DOCUMENT SOURCE
Le Bal des remakes (épisode 3/15) : Le Convoi de la peur, Le Jour où la Terre s’arrêta, Flash Gordon
Chaque jour du 28 août au 18 septembre (sauf les week-ends… enfin bon sauf aujourd’hui, hem…), un rédacteur du Daily Mars revient rapido sur un remake qu’il a particulièrement apprécié et un autre remake de sinistre mémoire. En bonus : le remake qu’on aimerait voir produit, parce que l’original était fort sympathique mais pas forcément irréprochable. Précision : en gros escrocs que nous sommes, nous avons toléré une petite dose de flou artistique par rapport à la notion même de remake, tout en tâchant de garder une cohérence générale. Au programme du jour (ouais ça devait être hier, je suis à la bourre, je sais !) : Le Convoi de la peur, Le Jour où la Terre s’arrêta et Flash Gordon.
LE REMAKE DU BIEN : Le Convoi de la peur, de William Friedkin (1977) *
Amoureux transi du cinéma de Clouzot, William Friedkin avait demandé lui-même à son idole, rencontrée à Paris le soir de la sortie française de L’Exorciste, l’autorisation de remaker Le Salaire de la peur. Auréolé des triomphes de French Connection et de L’Exorciste, Friedkin attaque la préproduction du Convoi de la peur (Sorcerer en V.O) en 1975, sur la base d’un scénario signé Walon Green (La Horde Sauvage) d’après le même roman de Georges Arnaud qui avait inspiré le classique de Clouzot. Le cinéaste contacta d’abord Steve McQueen pour le rôle principal. Ce dernier refusera la proposition, de peur de laisser trop longtemps seule sa chérie Ali Mcgraw pendant le tournage en République Dominicaine. Friedkin se rabat alors sur Roy Scheider, qu’il avait déjà dirigé dans French Connection et qui venait de connaître un gros succès avec Jaws….

CONSIGNES DES TÂCHES
• A. D'après le document source, pourquoi Steve McQueen a-t-il refusé le rôle principal du Convoi de la peur ? Répondez en une à trois phrases.
• B. Selon le document source, qui a signé le scénario du Convoi de la peur ?

ITEMS RÉPERTORIÉS

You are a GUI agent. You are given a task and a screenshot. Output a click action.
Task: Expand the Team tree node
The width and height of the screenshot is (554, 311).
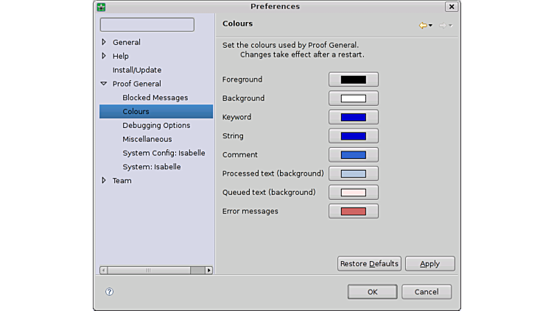[104, 181]
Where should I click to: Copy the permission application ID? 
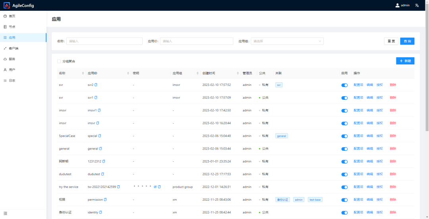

RÉPONSES AUX TÂCHES
• A. Steve McQueen a refusé par crainte de laisser trop longtemps seule sa compagne, Ali McGraw, pendant le tournage en République Dominicaine.

• B. Walon Green.